Task to complete: The answer must consist only of the lines in the records below from the line with "1214x502 pixels." to the line with "Image resolution: width=449", both included, copied word for word with every picture left out.

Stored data
**********

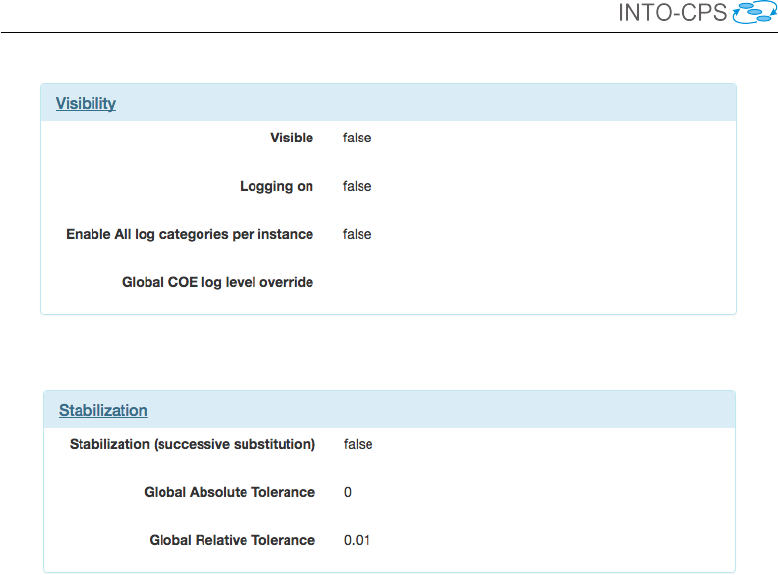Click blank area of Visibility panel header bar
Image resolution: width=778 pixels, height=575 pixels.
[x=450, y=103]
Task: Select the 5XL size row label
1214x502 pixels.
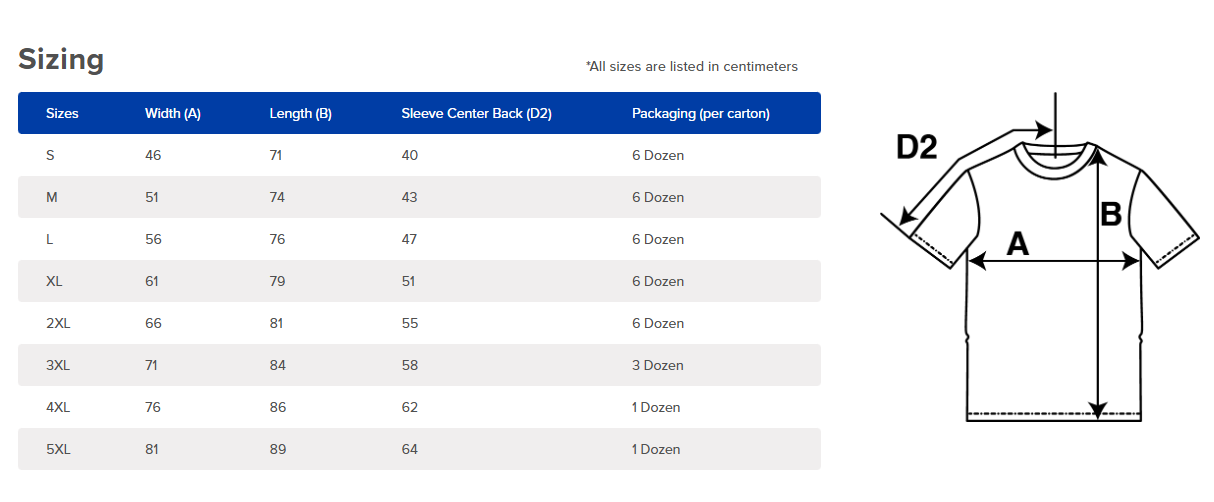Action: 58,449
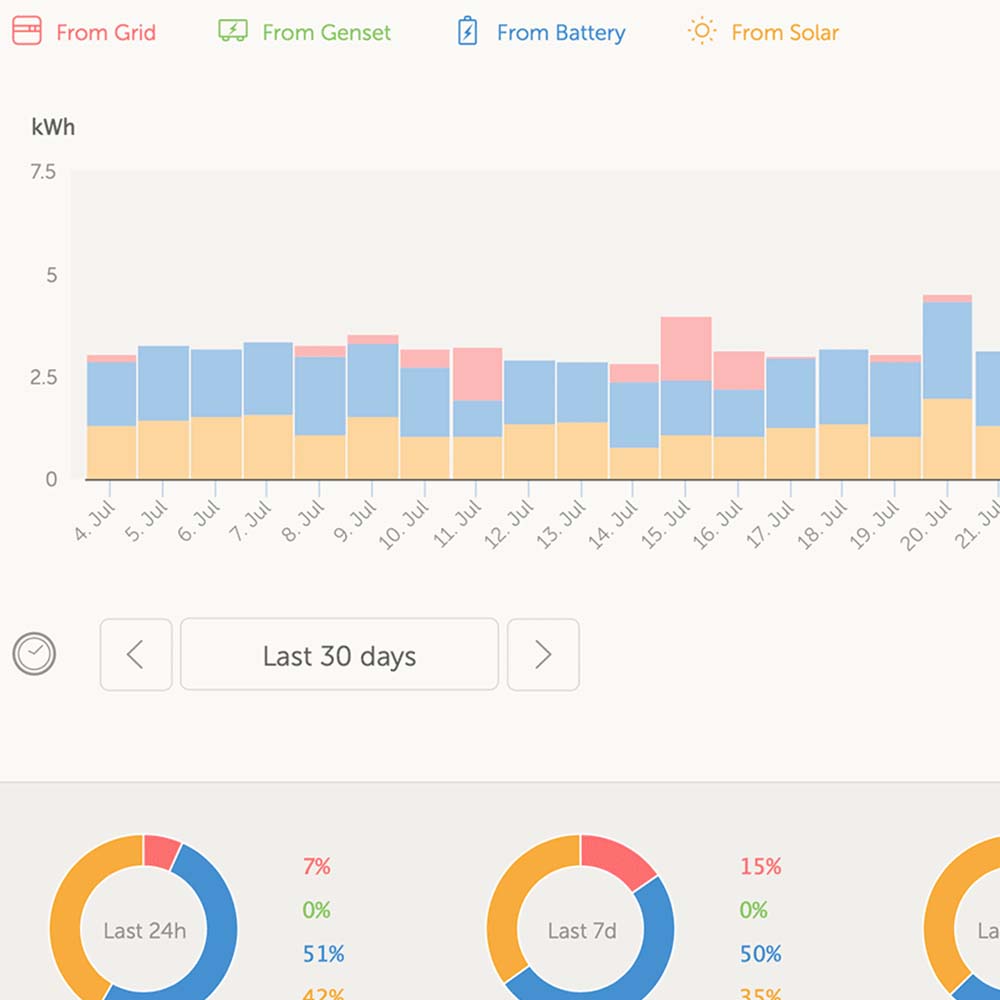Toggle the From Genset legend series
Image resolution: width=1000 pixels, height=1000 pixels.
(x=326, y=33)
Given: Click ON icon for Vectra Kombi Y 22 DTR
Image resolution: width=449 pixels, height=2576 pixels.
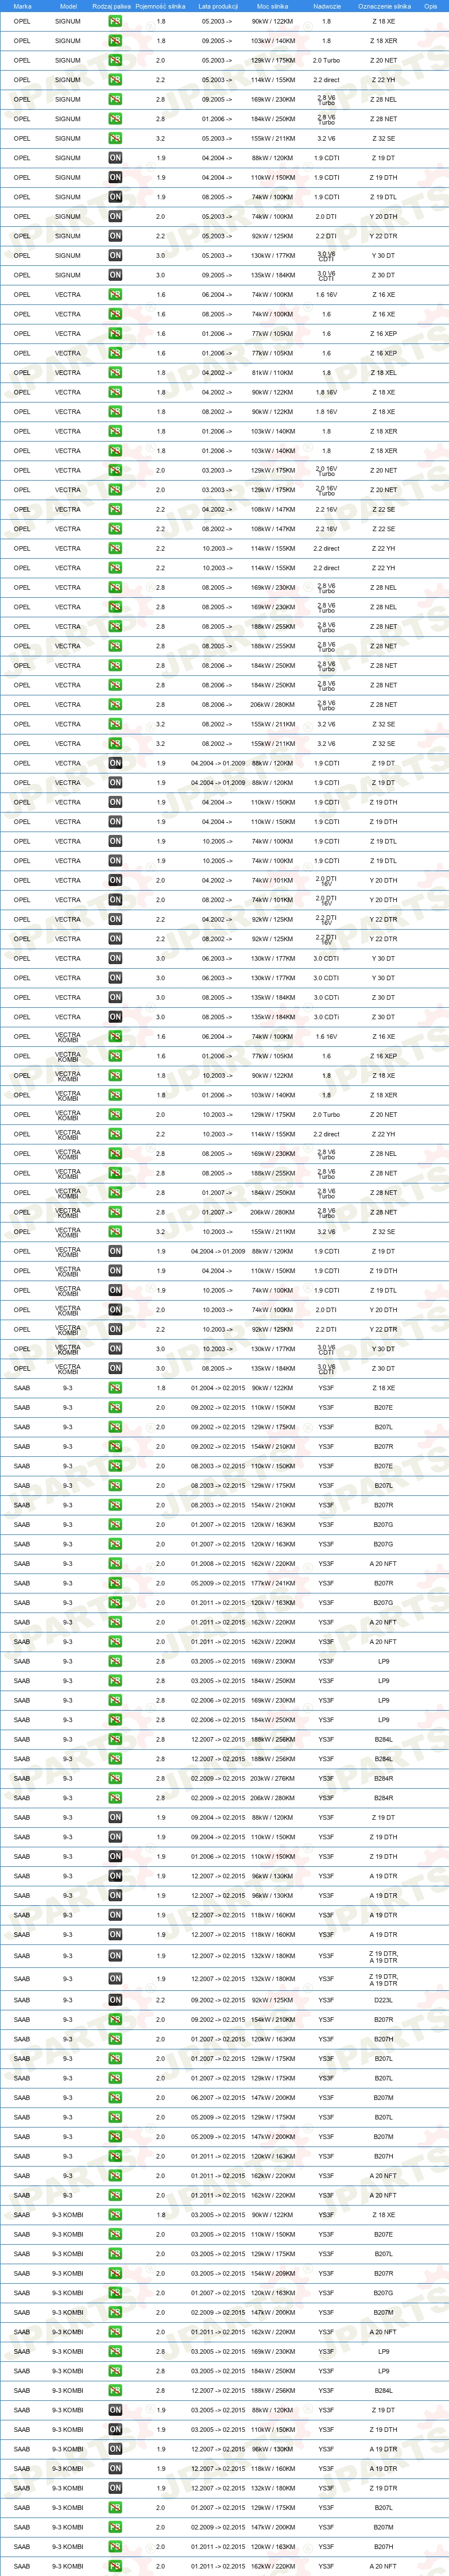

**********

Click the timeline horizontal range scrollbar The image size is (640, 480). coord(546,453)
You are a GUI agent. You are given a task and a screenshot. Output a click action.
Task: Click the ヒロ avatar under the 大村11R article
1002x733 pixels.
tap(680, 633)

**********

Solution to this problem:
1214x502 pixels.
Action: 58,449
Toggle the From Genset legend series
Image resolution: width=1000 pixels, height=1000 pixels.
(x=326, y=33)
Given: Click ON icon for Vectra Kombi Y 22 DTR
Image resolution: width=449 pixels, height=2576 pixels.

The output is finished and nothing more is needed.